Advocates of the change overcame intense opposition from the home-care industry.
“It will mean that people will receive less care,” said Andrea Devoti, chairwoman of the National Association for Home Care & Hospice, in a prepared statement. “Home-care companies will have little choice but to employ workers part time rather than full time as Medicaid payment rates and consumers with limited incomes cannot afford higher costs. Caregivers will in the end receive less pay.”
The new rule clarifies a policy for companion services that dates back to 1938. Under that policy, workers who care for the elderly at home are exempt from overtime pay and the minimum wage, currently $7.25 per hour. It was the government's way of protecting the elderly and disabled from being on the hook for hourly wages a worker, often a family member, would rack up while living under the same roof.
But advocates argued that the home-care industry has transformed into a $50 billion a year business, and that those paying the bills could afford paying workers more.
In response, the Obama administration has redefined the companionship exemption to exclude services typically performed by a nurse or medically trained worker, “regardless of the actual training or occupational title of the individual providing the services.”
Other updates jettisoned anachronistic language.

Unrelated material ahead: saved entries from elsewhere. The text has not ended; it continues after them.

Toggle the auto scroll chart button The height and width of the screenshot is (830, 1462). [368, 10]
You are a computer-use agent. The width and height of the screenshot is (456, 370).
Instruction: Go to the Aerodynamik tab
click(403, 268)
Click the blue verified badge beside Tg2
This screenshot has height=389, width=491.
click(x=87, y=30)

Terms like “governesses,” “footmen” and “grooms” were replaced by more modern titles such as “nannies,” “home health aides” and “personal-care aides.”
The rule drew more than 26,000 public comments. The government included a variety of scenarios and projections as to the cost of implementing the policy for home-care agencies. The Labor Department estimates that the overall impact on the industry will be $210 million in the first year, increasing to $468 million in 2024 as the demand for home care workers grows.
“Direct-care workers play a critical role in ensuring access to high-quality home care that many people need in order to remain healthy and independent in their communities, and they should be compensated fairly for this important work,” HHS Secretary Kathleen Sebelius said in a news release. “We will continue to engage with consumers, states, advocates and home-care providers in the implementation of this rule to help people with disabilities, older adults and their families receive quality, person-centered services.”
Home-care workers offer an alternative to a nursing home for the elderly and disabled, allowing clients to remain living in their own homes. Organizations representing the home-care workforce said the companionship exemption allowed employers to exploit the workforce.
“There's a lot we need to do as a nation to improve the quality of these jobs,” said Steve Edelstein, national policy director for the Paraprofessional Healthcare Institute, a New York-based advocacy group. “It's not too far down the line that we're seeing that as the baby boomers age, that we're going to need more than 1 million additional workers just to keep up the demand over the next decade.”
Fifteen states already offer minimum wage and overtime protections to home-care workers. Edelstein said many home-care agencies already operate in those states and would be able to weather the financial impact.
(Story updated at 10:20 a.m. Central time to include Labor Department estimate of the rule's impact on the industry.)